12 thoughts on “Old Russian Motorbikes”

    • Wow. At some RPM and above, OHV engines tend to breathe better. Below that RPM, a sidevalve engine loses less power to valve train reciprocating mass. If we are about to be *Gored* to tears with Al-Gore Warmie legislation, at a national 55-MPH again, a sidevalve engine will do. As long as it has the valves and valve seats for no-lead gas, it will do.

      I have fired a Chinese copy of a Russian Simonov 7.62x39mm carbine, just a bit. I have taken it apart and put it back together and fired it a bit more. A motorcycle will have a few more moving parts, but so far I’d be inclined to try it.

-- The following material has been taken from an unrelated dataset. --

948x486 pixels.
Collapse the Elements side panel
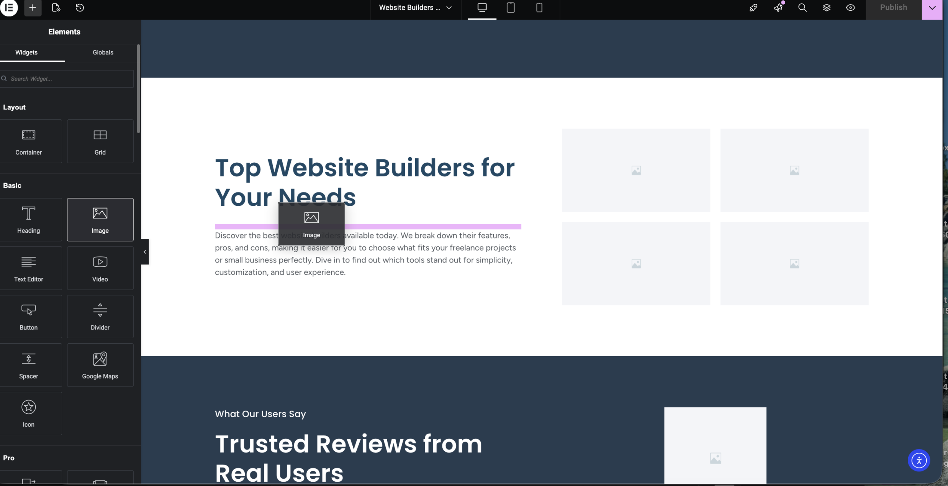click(145, 252)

      Have you a url for these Chinese IMZ-knockoffs? Thanks. Best regards.

    • VERY nice. Thanks for the url.

      Hey… Up in the pictures that begin this page, the first one


      is one of those sidevalve BMW-style motorcycles in “rustic” condition, with a spare long-block on the floor beside it.

      Down the page, in the 4th photo, wearing fresh O.D.-green paint


      we see a sidevalve-engined IMZ with ‘plunger’ rear suspension like vintage BMWs had. It hardly gets more ‘retro’ than that, unless you find an Earles-type front suspension!

      The engines in those Russian sidecar-bikes I admired at your link are probably a bit better for sustained Interstate speeds. But if the Chinese are making the older flathead models I wonder–have the Russians considered competing? Just a thought. Best regards.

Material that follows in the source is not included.